§ **TASK BRIEF**
Please reproduce the lines from the one containing "This screenshot has" through the end of the data below exactly as they stand, and omit all pictures.

BEGIN TASK INPUT

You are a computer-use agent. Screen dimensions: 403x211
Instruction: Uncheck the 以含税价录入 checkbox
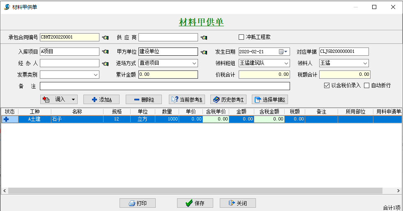tap(327, 86)
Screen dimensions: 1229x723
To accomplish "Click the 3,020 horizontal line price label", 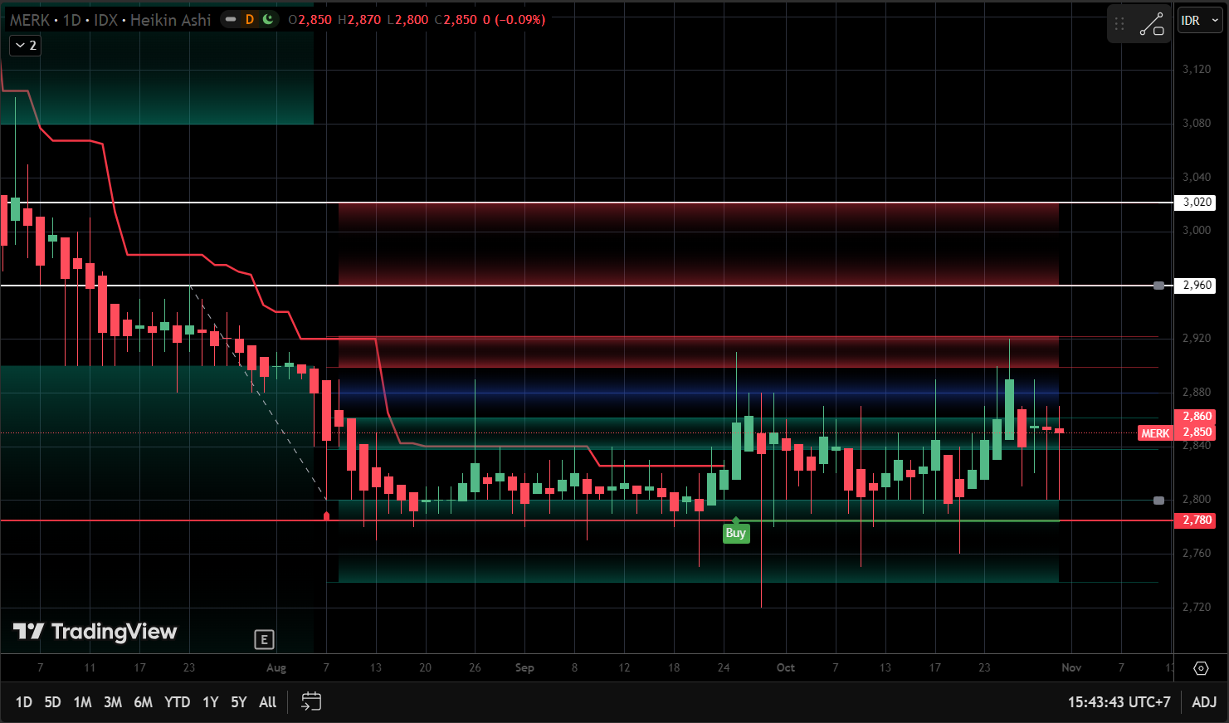I will (x=1196, y=203).
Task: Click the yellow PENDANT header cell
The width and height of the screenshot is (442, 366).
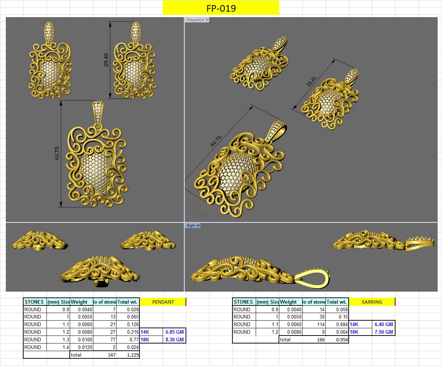Action: pos(163,302)
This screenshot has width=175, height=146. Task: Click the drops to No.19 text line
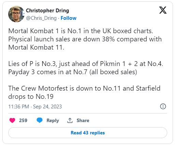coord(31,97)
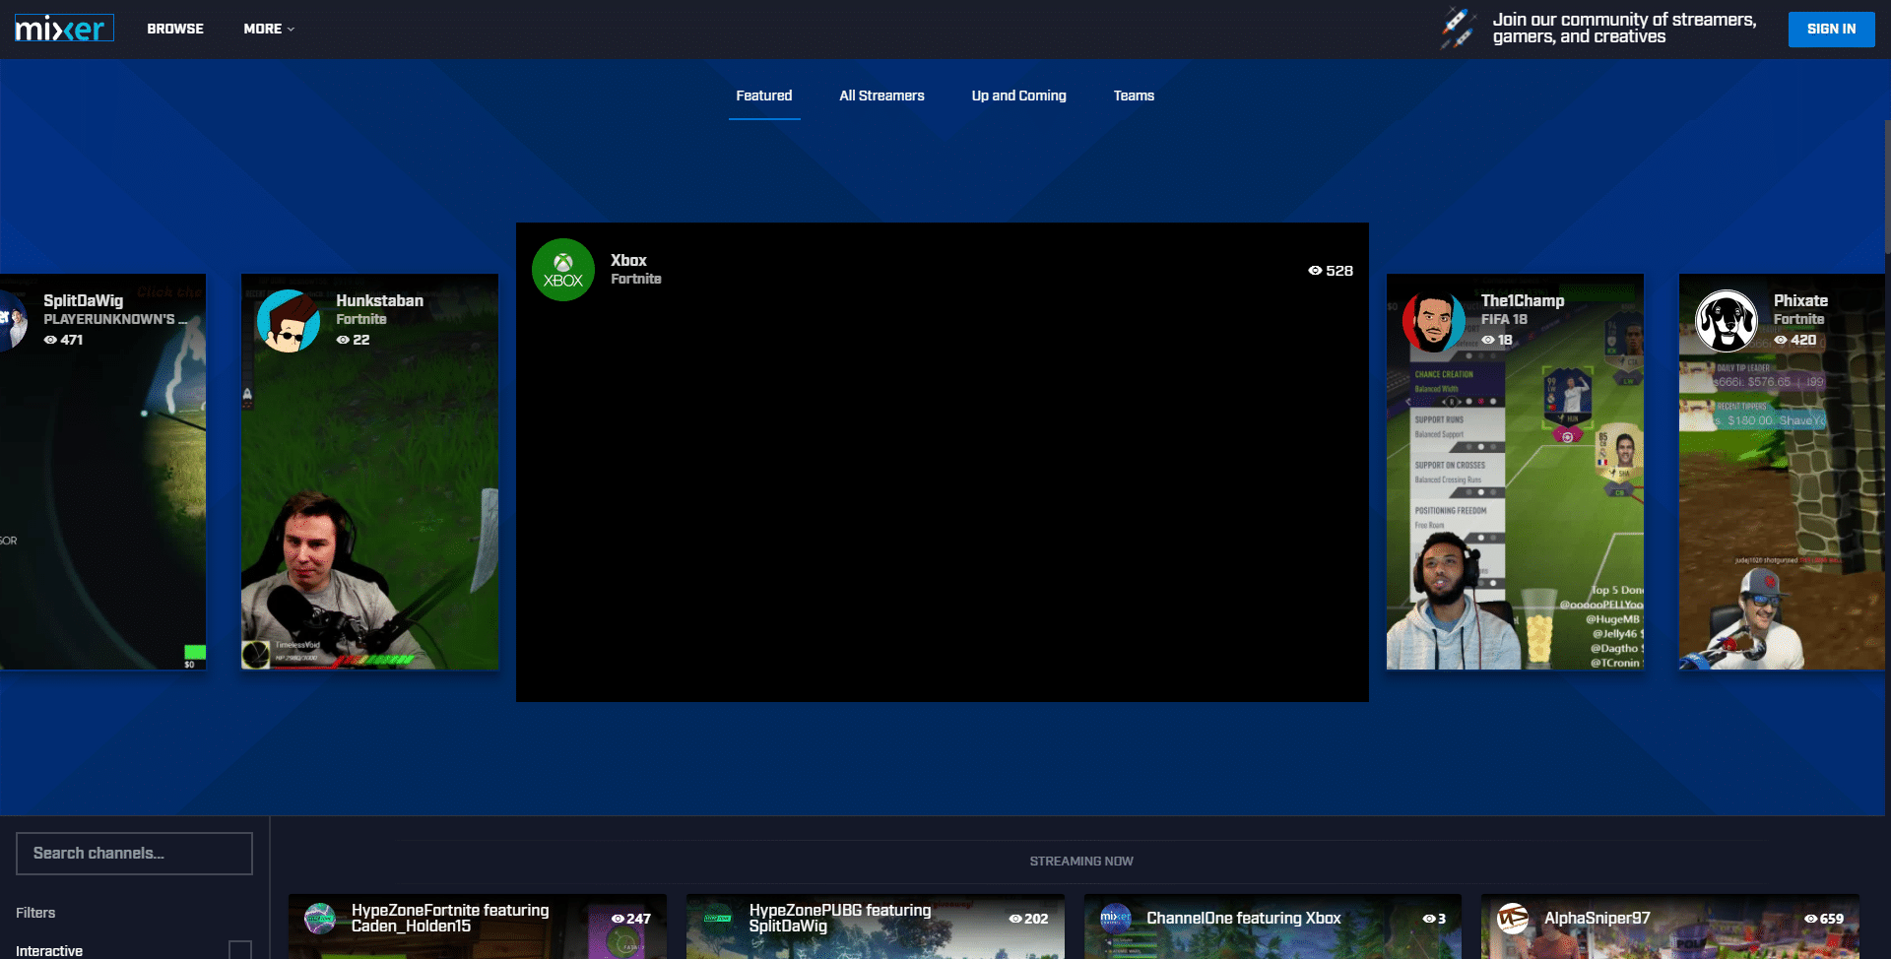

END TASK INPUT

§ **SOLUTION TO THIS PROBLEM**
This screenshot has width=175, height=146. Task: Click the drops to No.19 text line
coord(31,97)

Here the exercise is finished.